More than 100 Old Shebbearians were at the annual reunion dinner to take part in a piece of OSA history – the unanimous election of the first female Treasurer.
It was entirely appropriate. There was only one table on which old girls were not represented. Out of 104 old boys and girls present at the RAF Club, Piccadilly, on January 20, plus nine guests, many were of the fairer sex and some three-quarters of everyone attending were at Shebbear from 1993 onwards.
The event also saw Bill Lyddon, who left in 1941, attend his 53rd reunion and Tony Barnfather, who left in 1964 his first, but then he does live in Calgary, Canada.
Headmaster Bob Barnes, attending his seventh dinner, applauded the “positive and youthful” attendance and with tongue firmly in cheek contrasted the “attractiveness of the ladies and the ugliness of the men”.
Emily Trace became the first female officer of the Association 99 years after its foundation. Like her Old Shebbearian father and sister, she went on to Cambridge University. Afterwards, she qualified as a forensic accountant and now practises in London.
Outlining his year in office and proposing the toast to the school, barrister Simon Birks, President, said that on a visit to Shebbear, he had actually managed to learn something.
This, however, concerned the anatomy and habits of a wombat and your reporter hesitates about using the details here.
But he did set a quiz, including the questions: name two teachers who had helped you? three friends who had helped during a difficult time and five people with whom you enjoyed spending time?
Finally: why did you take an interest in the OSA?
The answers to all led back to the school, “so that is why I ask you to stand and drink a toast to Shebbear College.”
Responding, Mr Barnes said this was the sixth occasion he had attended the reunion as headmaster – and it still gave him “phenomenal amount of pleasure” to be among friends. “Each year is a privilege.”
He contrasted the struggles and uncertainties of the 1990s with the thriving nature of the school now. “These are good times at Shebbear.”
“This is the first year that I have not had to worry about numbers, when I have not had to look over my shoulder in fear of financial gloom. Financially we are as strong as we have ever been.”
This had enabled a huge of money to be spent over the past year, including the provision of a new sixth form centre, a new library and a “sumptuous” new staff room.
Pollard House had been refurbished with new bedroom furniture and bathrooms throughout. .
Approval had been given for a new Astro turf sports’ facility. The Sports’ Hall would have a new roof fitted during the Easter holidays.
This year’s GCSE results had been the best for 20 years with 90 percent of pupils achieving five A Star passes.
“In the League Tables of Independent Schools – and we are not selective, I refuse to be – this put us level with West Buckland School, which is extremely selective.
“That gave us enormous pride. They are selective, we are not – yet we still achieved the same academic results.”
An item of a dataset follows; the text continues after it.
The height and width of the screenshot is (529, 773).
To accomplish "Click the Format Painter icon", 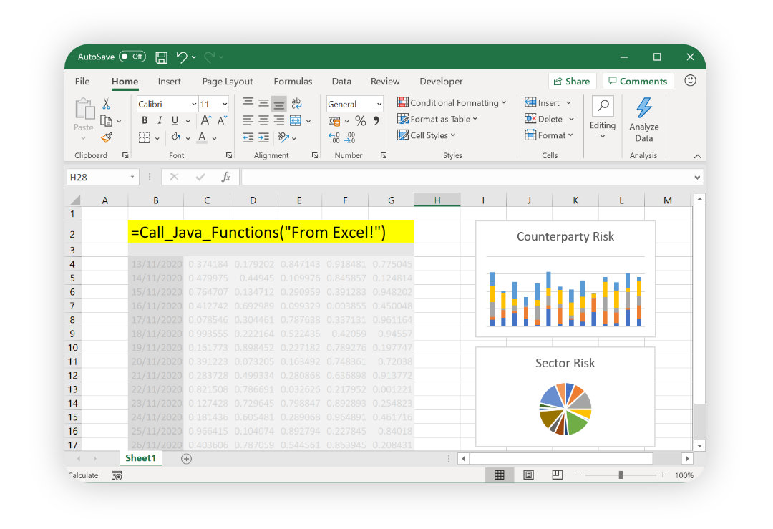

In September 2005, Shebbear had started the academic year with 272 pupils.
“This September, we started with 319. This is an indication that we must be doing something right in that we are meeting pupils’ and parents’ needs, not just in the local community but from far and wide, because the number of our boarders has now grown to one hundred.
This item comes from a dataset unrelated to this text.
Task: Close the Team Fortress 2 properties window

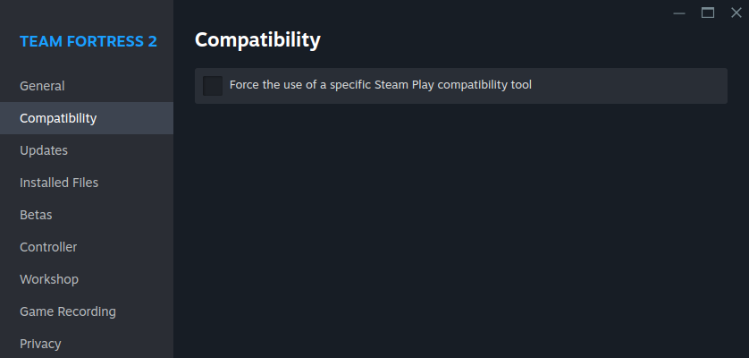Action: (x=736, y=13)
“But does all this mean that we are successful? Every year I come here to tell that we try to foster the values and ethos that has been in existence since the school began. That recognises and respects differences and tolerates differences and instils in pupils a willingness to learn and be inquisitive.”
He said Shebbear was devising another five-year plan to take the school forward. Questionnaires had gone out to parents “and I would love to be able to send questionnaires out to you, to see what was good and what was bad from your memory and thereby eradicate the bad and improve the good.”
“At Shebbear we endeavour to continually look at ourselves and re-evaluate to make sure we offer the best in education, not just educationally, but socially, in sports, in drama and in every area and facet of school life.”
The toast to the school was as now is the custom presented in a charming duet by Claire Ashworth, Head Girl, and Josef Schmmalfuss, Head Boy. Was there a mention of the new sixth form centre, of some alcohol and the occasional sweepstake? Your reporter closed his ears to such heresy!
But what would Geoffrey Wrayford say in reply?
It was that his affection for the school had been influenced by his headmaster Jack Morris who, even when he was dying, sent small mementoes to his former pupils.
Morris in turn had been influenced by Thor Coade, Headmaster of Bryanston, founded in the1928, where he had been a Housemaster for 15 years.
Coade’s theorem was that education existed to introduce children to a wider and deeper experience. Jack had done just that.
It was left to Mike Johns to propose Chris Blencowe as President for 2007 and Norman Venner as vice-President. Charles Verney seconded.
Harry Aspey, proposed Emily Trace as the OSA’s first female Treasurer, after first thanking Michael Buckingham for his years of service which had left the association with reserves equalling those of a “small banana republic”.
Emily, he said, would bring not just a well-trained mind but, more importantly, youth to the OSA Committee.
The formal part of the evening ended, but the party went on in the long-suffering RAF Club bar. Next year is the 100th reunion/dinner. We look forward to it.